→ Your assignment: Can you update the breast cancer film review from "I watched it" through "recommend the book.", swapping "movie" for "film"?

==== Reading passage ====

I watched it in honor of Metastatic Breast Cancer Awareness Day. It is extremely well done, thought-provoking, and informative. The movie doesn't explicitly find fault with "pink ribbon culture" per se, nor does it demonize anyone, but it raises some important issues about public policy, "pinkwashing," and the effectiveness of current efforts to deal with the breast cancer epidemic.

The movie features some beautiful, articulate members of a Stage IV support group. I know how much I love my group, and I wish every woman with Stage IV cancer had that, (ours is open to women with any kind of cancer, though most of us have breast cancer), even though it's hard when friends from the group get to the end of their journey. At least we don't have to do it alone.

I recommend this movie. If you want to dig even deeper into the politics of it all, I also recommend the book.

==== Dataset content ====

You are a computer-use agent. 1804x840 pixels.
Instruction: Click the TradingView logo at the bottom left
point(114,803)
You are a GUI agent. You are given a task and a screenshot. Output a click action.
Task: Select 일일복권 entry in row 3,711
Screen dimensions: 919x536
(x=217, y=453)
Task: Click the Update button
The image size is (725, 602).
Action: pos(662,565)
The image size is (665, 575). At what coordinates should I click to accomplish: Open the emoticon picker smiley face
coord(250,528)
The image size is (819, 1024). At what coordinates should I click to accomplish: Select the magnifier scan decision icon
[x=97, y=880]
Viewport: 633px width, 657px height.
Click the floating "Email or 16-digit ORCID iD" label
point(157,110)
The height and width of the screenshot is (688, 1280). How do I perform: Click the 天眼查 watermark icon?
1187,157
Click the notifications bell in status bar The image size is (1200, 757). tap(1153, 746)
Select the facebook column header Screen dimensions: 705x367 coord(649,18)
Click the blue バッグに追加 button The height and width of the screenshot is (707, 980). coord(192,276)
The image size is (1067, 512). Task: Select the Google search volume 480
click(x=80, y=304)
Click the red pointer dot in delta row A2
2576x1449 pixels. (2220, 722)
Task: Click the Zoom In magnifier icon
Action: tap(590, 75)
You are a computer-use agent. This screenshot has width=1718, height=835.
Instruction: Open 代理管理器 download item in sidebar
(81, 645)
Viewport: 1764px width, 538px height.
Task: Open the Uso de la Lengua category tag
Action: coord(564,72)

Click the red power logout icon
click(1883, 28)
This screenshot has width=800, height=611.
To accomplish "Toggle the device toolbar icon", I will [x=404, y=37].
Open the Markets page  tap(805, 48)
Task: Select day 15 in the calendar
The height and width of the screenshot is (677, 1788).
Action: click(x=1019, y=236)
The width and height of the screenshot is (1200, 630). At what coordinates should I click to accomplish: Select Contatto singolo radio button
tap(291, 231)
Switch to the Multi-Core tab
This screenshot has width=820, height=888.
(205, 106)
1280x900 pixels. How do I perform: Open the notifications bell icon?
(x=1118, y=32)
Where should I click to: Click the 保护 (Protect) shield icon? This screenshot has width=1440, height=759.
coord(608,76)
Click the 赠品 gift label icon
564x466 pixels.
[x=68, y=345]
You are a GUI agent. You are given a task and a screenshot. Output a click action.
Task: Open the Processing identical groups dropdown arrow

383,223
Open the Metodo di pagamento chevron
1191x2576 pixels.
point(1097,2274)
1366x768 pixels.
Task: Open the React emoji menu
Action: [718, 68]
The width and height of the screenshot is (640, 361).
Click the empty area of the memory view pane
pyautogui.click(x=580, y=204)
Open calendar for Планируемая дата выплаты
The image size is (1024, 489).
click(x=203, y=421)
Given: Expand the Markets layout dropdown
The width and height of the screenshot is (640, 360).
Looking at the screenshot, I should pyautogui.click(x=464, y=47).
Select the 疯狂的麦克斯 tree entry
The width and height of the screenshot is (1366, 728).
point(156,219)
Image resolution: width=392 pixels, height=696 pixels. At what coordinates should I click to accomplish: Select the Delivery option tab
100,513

====

→ Task response:
I watched it in honor of Metastatic Breast Cancer Awareness Day. It is extremely well done, thought-provoking, and informative. The film doesn't explicitly find fault with "pink ribbon culture" per se, nor does it demonize anyone, but it raises some important issues about public policy, "pinkwashing," and the effectiveness of current efforts to deal with the breast cancer epidemic.

The film features some beautiful, articulate members of a Stage IV support group. I know how much I love my group, and I wish every woman with Stage IV cancer had that, (ours is open to women with any kind of cancer, though most of us have breast cancer), even though it's hard when friends from the group get to the end of their journey. At least we don't have to do it alone.

I recommend this film. If you want to dig even deeper into the politics of it all, I also recommend the book.